Le capitaine donna une pièce à l'adolescent en échange d'un exemplaire. En page trois, un reporter avait brossé le portrait des protagonistes.

— Tissu d'inepties ! grommela-t-il à mesure de sa lecture.

Certes, il s'agissait d'un crime passionnel mais les mœurs quelques peurs originales d'Aristide l'avait conduit à les imaginer en ménage à trois. Il avait fait de l'aristocrate un tragique pervers. Lui-même en prenait pour son grade. Marin aux mœurs tout aussi dissolues, canaille dévergondant les gentilshommes de la bonne société parisienne, c'était tout juste s'il n'était pas porteur d'une maladie vénérienne. Par chance, personne ne connaissait Théo et à part deux lignes, son honneur était sauf. Il était « la victime », voire « la triste victime ». Cela lui importait plus que le reste.

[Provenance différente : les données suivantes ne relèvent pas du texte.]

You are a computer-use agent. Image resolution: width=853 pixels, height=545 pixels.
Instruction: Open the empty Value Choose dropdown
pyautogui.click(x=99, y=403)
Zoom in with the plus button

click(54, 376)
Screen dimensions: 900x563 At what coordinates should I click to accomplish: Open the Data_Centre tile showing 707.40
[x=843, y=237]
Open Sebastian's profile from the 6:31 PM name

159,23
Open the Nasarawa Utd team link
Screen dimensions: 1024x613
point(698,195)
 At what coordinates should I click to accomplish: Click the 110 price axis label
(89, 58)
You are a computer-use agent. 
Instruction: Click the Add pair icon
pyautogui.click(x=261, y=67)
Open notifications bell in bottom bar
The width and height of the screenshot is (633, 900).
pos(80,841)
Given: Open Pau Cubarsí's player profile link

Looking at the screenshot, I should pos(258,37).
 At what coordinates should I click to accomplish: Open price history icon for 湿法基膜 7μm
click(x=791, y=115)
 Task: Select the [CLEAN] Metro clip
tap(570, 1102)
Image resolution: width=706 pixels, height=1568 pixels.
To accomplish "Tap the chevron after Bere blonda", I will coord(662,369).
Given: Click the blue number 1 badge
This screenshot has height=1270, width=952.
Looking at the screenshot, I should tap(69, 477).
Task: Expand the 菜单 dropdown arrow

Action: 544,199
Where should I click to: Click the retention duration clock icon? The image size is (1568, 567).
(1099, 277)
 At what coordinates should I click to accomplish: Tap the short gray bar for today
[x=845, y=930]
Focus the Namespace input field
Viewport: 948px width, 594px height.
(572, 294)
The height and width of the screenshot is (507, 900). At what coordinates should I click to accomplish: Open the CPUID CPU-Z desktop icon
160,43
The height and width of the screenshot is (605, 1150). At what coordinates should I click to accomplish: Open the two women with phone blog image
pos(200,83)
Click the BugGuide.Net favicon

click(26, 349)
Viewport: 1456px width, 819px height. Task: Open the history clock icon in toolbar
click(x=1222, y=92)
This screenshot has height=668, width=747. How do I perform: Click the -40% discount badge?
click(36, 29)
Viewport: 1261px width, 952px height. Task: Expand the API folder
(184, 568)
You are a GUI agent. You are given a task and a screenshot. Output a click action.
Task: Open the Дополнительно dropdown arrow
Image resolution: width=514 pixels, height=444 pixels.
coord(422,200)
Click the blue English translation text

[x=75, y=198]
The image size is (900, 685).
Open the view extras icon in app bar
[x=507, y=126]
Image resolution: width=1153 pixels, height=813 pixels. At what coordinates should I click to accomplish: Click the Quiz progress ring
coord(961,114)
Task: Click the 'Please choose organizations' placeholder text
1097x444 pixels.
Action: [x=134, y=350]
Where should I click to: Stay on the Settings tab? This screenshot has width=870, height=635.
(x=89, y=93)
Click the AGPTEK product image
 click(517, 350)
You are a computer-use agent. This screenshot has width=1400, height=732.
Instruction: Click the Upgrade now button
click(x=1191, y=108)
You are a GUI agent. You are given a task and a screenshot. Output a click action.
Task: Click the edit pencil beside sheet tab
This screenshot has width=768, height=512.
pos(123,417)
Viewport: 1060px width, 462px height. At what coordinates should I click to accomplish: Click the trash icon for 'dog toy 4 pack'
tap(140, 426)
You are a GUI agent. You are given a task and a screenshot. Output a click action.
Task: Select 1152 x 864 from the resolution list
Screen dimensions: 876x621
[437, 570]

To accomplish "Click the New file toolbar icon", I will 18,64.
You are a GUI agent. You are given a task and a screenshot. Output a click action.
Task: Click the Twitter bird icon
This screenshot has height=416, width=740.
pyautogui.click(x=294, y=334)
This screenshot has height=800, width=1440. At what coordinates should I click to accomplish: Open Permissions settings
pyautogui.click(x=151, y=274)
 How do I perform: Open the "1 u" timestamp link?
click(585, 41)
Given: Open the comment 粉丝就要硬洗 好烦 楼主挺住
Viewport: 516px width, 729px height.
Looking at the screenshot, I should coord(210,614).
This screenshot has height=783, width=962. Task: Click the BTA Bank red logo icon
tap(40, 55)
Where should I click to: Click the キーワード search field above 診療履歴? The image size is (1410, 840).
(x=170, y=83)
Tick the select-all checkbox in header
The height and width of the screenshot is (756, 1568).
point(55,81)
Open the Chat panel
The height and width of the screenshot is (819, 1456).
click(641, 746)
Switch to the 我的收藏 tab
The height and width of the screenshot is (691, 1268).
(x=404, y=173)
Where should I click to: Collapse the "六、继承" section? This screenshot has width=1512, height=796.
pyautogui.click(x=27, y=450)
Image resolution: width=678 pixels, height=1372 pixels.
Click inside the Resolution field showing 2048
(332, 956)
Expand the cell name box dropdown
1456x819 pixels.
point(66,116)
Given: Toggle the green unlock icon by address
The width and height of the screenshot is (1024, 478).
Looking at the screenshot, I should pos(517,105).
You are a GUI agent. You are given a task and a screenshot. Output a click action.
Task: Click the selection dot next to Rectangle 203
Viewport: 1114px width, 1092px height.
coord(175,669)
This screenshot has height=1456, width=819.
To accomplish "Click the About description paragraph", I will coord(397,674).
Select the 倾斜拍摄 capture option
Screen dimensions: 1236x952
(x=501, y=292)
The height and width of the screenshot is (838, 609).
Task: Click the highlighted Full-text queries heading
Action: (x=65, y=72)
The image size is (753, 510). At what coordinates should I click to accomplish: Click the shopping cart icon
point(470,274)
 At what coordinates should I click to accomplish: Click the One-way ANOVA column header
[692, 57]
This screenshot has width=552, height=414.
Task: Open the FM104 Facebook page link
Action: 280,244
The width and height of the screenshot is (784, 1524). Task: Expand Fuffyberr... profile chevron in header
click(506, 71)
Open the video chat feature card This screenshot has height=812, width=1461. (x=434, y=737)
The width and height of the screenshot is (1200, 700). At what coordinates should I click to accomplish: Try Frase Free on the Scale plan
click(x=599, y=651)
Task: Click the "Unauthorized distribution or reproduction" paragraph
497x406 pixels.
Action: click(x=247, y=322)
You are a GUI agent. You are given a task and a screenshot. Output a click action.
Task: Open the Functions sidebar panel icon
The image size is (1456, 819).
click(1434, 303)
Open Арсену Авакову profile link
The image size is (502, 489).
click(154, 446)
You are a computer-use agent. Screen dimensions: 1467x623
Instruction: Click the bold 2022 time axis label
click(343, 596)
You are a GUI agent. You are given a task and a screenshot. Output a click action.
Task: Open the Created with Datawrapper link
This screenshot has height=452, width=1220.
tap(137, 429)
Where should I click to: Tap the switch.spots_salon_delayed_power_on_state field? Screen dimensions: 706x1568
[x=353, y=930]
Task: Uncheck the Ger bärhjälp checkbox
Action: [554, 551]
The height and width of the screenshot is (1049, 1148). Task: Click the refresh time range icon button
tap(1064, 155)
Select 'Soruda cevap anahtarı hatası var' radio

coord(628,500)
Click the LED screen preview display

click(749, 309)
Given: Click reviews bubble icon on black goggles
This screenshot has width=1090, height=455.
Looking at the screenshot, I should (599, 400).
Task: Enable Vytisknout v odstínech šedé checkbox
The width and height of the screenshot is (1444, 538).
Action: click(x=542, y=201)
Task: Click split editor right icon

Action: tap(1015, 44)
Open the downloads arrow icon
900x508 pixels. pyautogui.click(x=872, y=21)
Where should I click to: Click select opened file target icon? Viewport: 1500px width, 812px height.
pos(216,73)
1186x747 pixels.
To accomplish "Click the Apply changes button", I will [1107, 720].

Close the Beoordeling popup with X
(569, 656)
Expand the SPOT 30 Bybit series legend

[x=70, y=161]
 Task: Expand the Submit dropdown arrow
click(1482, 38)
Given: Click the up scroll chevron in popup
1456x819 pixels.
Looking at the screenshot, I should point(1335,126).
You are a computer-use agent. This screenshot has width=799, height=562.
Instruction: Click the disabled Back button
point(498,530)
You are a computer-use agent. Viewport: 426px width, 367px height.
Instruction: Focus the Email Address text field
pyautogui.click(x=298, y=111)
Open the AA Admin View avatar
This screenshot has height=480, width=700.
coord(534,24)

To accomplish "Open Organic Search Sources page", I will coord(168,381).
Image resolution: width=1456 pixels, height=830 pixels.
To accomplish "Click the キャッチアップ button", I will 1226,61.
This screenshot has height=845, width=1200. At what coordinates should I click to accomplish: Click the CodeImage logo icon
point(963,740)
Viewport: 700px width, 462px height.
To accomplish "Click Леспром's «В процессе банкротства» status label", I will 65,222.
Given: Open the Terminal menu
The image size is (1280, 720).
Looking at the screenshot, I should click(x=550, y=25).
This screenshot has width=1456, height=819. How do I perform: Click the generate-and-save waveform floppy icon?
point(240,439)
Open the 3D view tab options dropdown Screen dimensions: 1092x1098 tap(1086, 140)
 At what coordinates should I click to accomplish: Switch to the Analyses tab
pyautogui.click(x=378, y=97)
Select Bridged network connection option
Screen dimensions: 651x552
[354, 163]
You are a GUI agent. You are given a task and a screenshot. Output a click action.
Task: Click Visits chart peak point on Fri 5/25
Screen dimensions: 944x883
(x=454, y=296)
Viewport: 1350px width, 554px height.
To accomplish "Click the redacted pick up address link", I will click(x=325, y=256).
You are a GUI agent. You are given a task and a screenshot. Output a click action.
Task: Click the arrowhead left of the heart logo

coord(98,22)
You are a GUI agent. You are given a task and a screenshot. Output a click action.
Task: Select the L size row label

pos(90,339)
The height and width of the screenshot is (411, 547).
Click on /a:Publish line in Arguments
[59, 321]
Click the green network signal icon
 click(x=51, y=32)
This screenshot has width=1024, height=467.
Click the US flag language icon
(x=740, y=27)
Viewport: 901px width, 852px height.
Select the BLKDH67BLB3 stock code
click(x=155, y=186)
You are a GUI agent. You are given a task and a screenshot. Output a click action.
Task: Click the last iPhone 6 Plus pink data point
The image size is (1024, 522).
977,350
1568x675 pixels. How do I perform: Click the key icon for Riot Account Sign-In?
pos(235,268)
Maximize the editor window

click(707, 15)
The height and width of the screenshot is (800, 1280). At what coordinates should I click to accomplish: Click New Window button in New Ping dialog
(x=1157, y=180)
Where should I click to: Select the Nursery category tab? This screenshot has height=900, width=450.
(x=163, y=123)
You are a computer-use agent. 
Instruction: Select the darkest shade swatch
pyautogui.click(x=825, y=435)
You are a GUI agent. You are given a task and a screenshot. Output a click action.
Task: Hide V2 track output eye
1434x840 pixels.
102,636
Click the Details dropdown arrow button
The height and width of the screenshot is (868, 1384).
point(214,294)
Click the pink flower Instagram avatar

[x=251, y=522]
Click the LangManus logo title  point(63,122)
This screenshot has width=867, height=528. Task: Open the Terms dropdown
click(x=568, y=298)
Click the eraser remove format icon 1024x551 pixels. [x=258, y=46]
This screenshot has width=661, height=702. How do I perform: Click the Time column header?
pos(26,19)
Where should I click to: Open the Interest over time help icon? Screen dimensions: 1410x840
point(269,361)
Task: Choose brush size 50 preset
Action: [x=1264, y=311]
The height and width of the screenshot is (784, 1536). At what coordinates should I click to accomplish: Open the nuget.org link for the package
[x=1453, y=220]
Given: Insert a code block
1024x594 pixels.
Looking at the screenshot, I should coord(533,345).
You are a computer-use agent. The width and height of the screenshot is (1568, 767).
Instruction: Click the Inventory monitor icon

Tournant la page, il découvrit un autre portrait. Celui des pilotes et de l'équipage qui avaient traversé l'Atlantique, de Plymouth à New York à bord d'un dirigeable novateur. L'appareil, en photographie, était impressionnant. Trois réserves d'hélium dans un ballon central et deux latéraux qui assurant une plus grande stabilité aux courants marins, une coque effilée et permettant une autonomie de cinq jours. Il n'en avait fallu qu'un peu plus de trois aux deux pilotes pour traverser l'océan dans sa partie nord, mais cela ouvrait la voie aux vols longs courriers sans escale. Les hommes et les marchandises allaient pouvoir voyager plus vite et plus loin.

Leurs ballons ne ressemblaient déjà plus en rien aux premiers aérostats de monsieur Montgolfier qui avaient volé, pour la première fois, cent-vingt-cinq ans plus tôt seulement. À présent, avec la maîtrise des gaz, des métaux et de la vapeur, et les appareils de navigation qui calculaient les trajectoires et les positions en cours de vol, ils pouvaient sillonner le monde. Mais traverser les océans, sans ravitaillement donc, était le dernier grand challenge à relever, et c'était chose faite. Une nouvelle révolution était en marche.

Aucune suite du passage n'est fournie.